Methodology and theory (such as prognostic research, realist evaluation, conceptual frameworks, predictive principles, theories of change, measurement science, data simulation).
Direct care (for example, patient–practitioner communication, safety, process optimisation, care pathways, managing multimorbidity, assessment, diagnosis, prescribing, integrated health and social care management, behaviour change, monitoring and surveillance).
Psychological and sociotechnical context (human factors, complex systems, cognition, team performance, organisational and professional culture, consumer expectations).
Management and policy (for instance, service commissioning and delivery, performance management and audit, data protection, service transformation).
Global health informatics (such as technology adaptations for low-income countries, open source solutions, links with social development, infrastructure).

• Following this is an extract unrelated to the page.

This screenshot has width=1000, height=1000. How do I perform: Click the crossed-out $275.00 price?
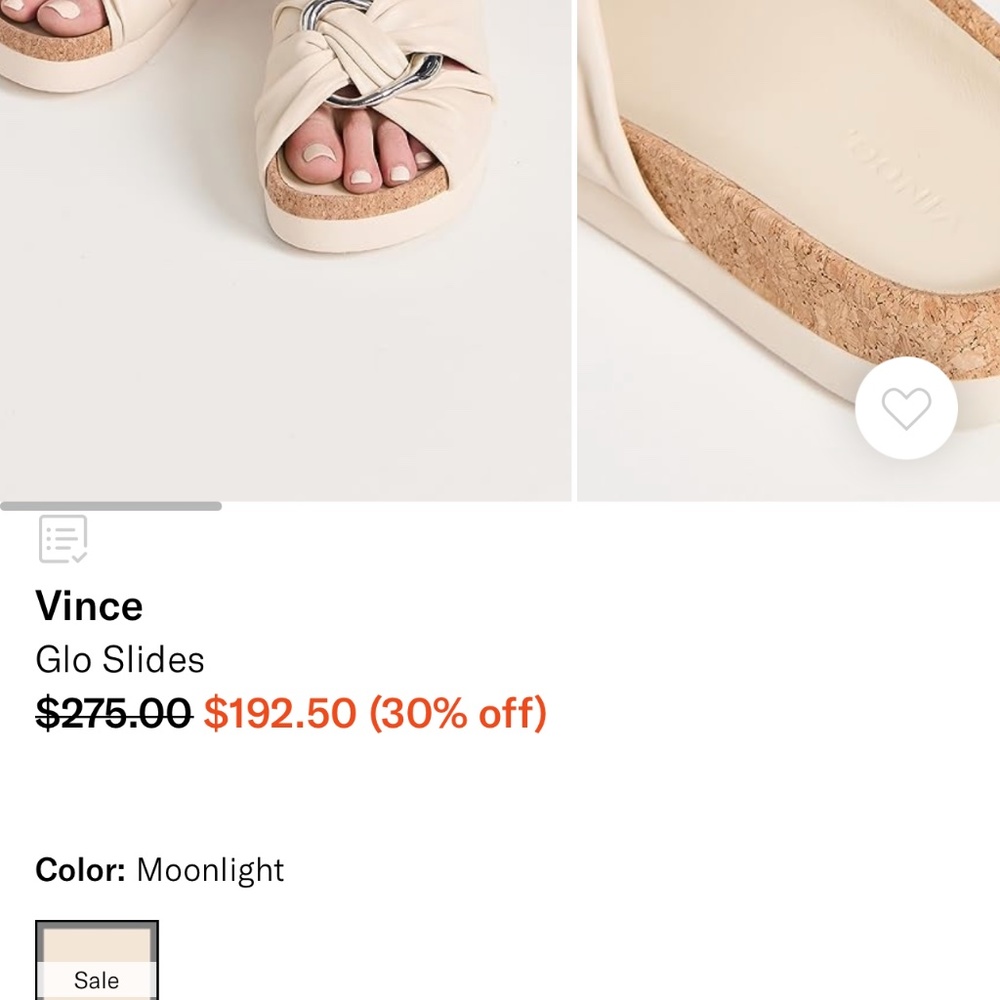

BMJ Health & Care Informatics will strengthen the evidence base for health and care informatics by publishing high quality original research in various formats. We will also publish reviews that systematically interpret and synthesise the evidence. We invite letters in response to our published articles. The website defines the format for each type of contribution. A core purpose of the journal is to bring together the academic and practitioner communities, so we invite professionals in health and care informatics who are unfamiliar with the conventions and processes of academic publishing to contact the editorial office for guidance on writing for publication. A short report is better than no report—‘if you don’t write it down, it didn’t happen’, as the saying goes.
BCS involvement in healthcare computing began right back in 1967.5 This publication originally grew from the newsletter of the BCS Primary Health Care Specialist Group. The journal began as Informatics in Primary Care in 1992 and became Innovation in Health Informatics in 2015. Thanks to the leadership of our founding editor Sheila Teasdale and our long-serving editor Simon de Lusignan, the journal has gone from strength to strength. We are now delighted to join the BMJ family and see this as a great opportunity to raise the profile of health and care informatics still further. We are confident that the partnership of BCS and BMJ will make this a first-class journal. We look forward to your submissions and ideas to develop the journal so that it is seen as a meaningful asset by both academics and frontline practitioners.
Correction notice This article has been corrected since it first published. The date the editorial was accepted has been included.
Competing interests None declared.
Provenance and peer review Commissioned, not peer reviewed.